The annual Thanksgiving meal was launched in 1962 by former restaurant owner and longtime Dubuque resident Donna Ginter. The guest list for that first meal was small — a handful of men with nowhere to go on the holiday — but nearly six decades later, the dinner is now a community staple serving thousands each November.
Donna Ginter died in 2013, but her children continue their mother’s tradition, aided by a host of relatives and community volunteers.
“It’s still a need in Dubuque, so we just continue it because that need is still there,” said Genny Ginter, one of Donna Ginter’s daughters.
The feast was canceled last year due to the COVID-19 pandemic. In its place, several local businesses and nonprofit organizations teamed up to provide 1,000 delivered and carryout meals.
This year, the Ginters were proud to be back serving the community again, with masks required to ensure the safety of volunteers and guests.
“We’re really happy. Dubuque has such a big heart,” said Genny. “People came out of the woodwork to help with this.”
About 300 volunteers donated their time to the event, many serving as drivers for the 1,300 delivery orders. Others staffed a well-organized assembly line filling boxes and plates.
Eighty-five turkeys were prepared, filling 37 roasters. Volunteers also dished up dressing, potatoes, corn, beans and a variety of cold dishes, including macaroni salad, cranberries and strawberry fluff.
Jodi Lukens, of Dubuque, scooped dressing at the head of the line. Lukens has volunteered at the event for about seven years, and she felt its absence keenly last November when the dinner was canceled.
“It’s been part of my holiday now for a long time. Last year, with COVID, they didn’t have it, and it just didn’t seem like a holiday,” she said. “It brings the community together as volunteers, and it’s just a good feeling to be helping.”
At the other end of the line, first-time volunteer Deb Nelson worked with Jan Ginter — Donna Ginter’s niece — to slice and plate apple pies.
Nelson was born in Dubuque and recently moved back after 20 years away. She met Genny Ginter and was inspired to lend a hand with the family’s Thanksgiving effort.
“Genny is constantly doing something for others,” Nelson said. “I just wanted to be a part of it.”
As a member of the Ginter family, Jan has helped at the event “forever,” doing whatever needs to be done.
“It really is nice for the community to feed people,” she said.
Longtime volunteer Kevin Botsford organized the event’s 61 delivery routes, most of which fell within Dubuque city limits. As registrations poured in this fall, he took note of each individual’s name, address and number of meals requested, then assigned each to a route based on geographic location.
Beth Triplett and Curt Kiessling, of Asbury, delivered meals in downtown Dubuque on Thursday morning. The two have volunteered with the Ginter meal for seven years and described it as a positive way to give back to the community.

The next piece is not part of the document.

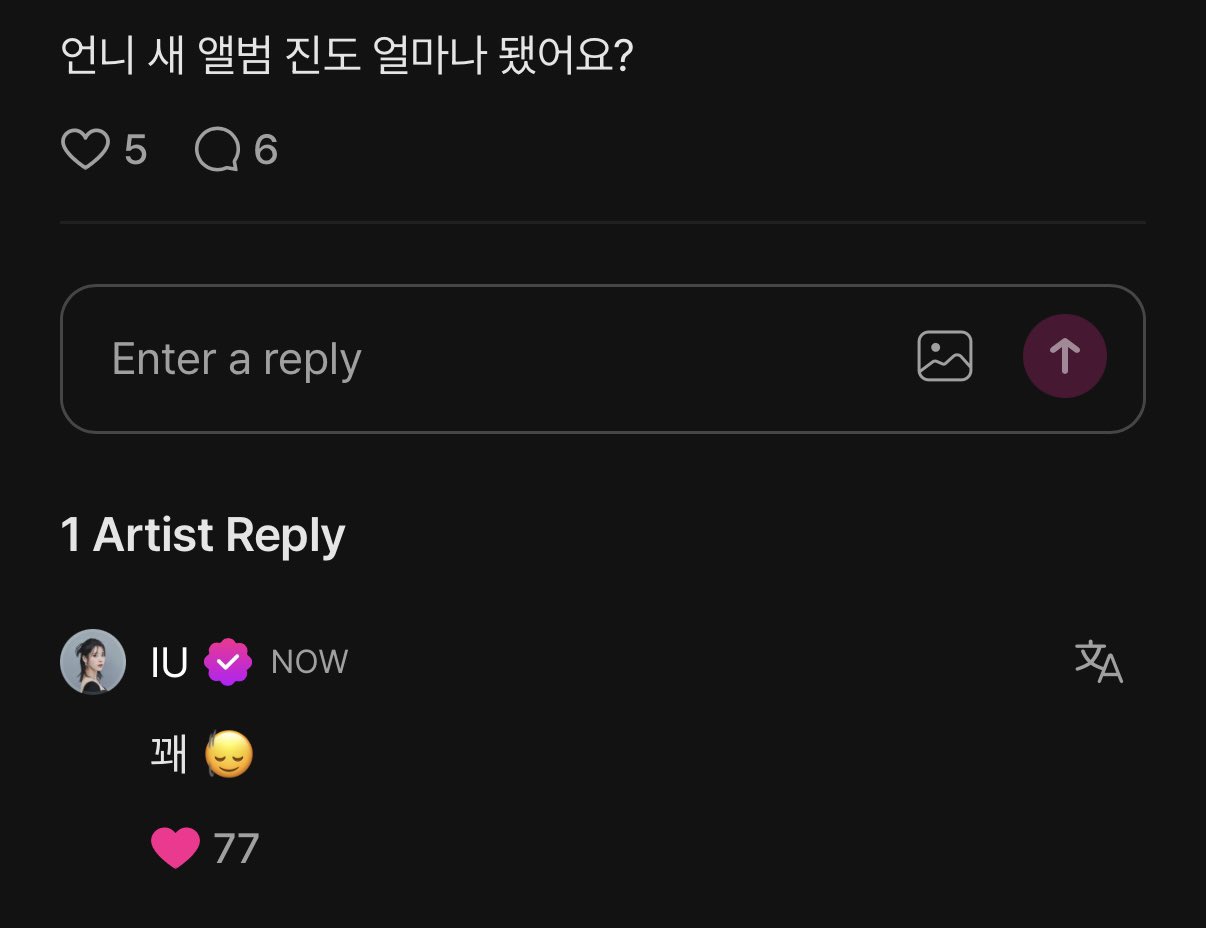This screenshot has width=1206, height=928.
Task: Click the IU username link
Action: click(x=169, y=662)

“You light up somebody’s day when you bring some food back to them,” Kiessling said.
After the delivery orders were completed, the row of volunteers shifted to fill the plates of those who had come in person to receive food. Genny said about 250 people usually come to eat in person, but organizers were unsure what attendance would look like amid the ongoing pandemic.
Many attendees took their meals to go, but some chose to sit and enjoy their feast at the tables set up in the hall.
Brandon Minor, of Dubuque, has attended the event for four years.
“I’m by myself, so this is someplace to go to get some good food,” he said.
Dubuque resident Pat McDonald also lives alone, and he said it can be challenging to cook Thanksgiving dinner for one person.
“This is great,” he said, while tucking into a plate full of turkey, potatoes and corn. “There’s nothing better.”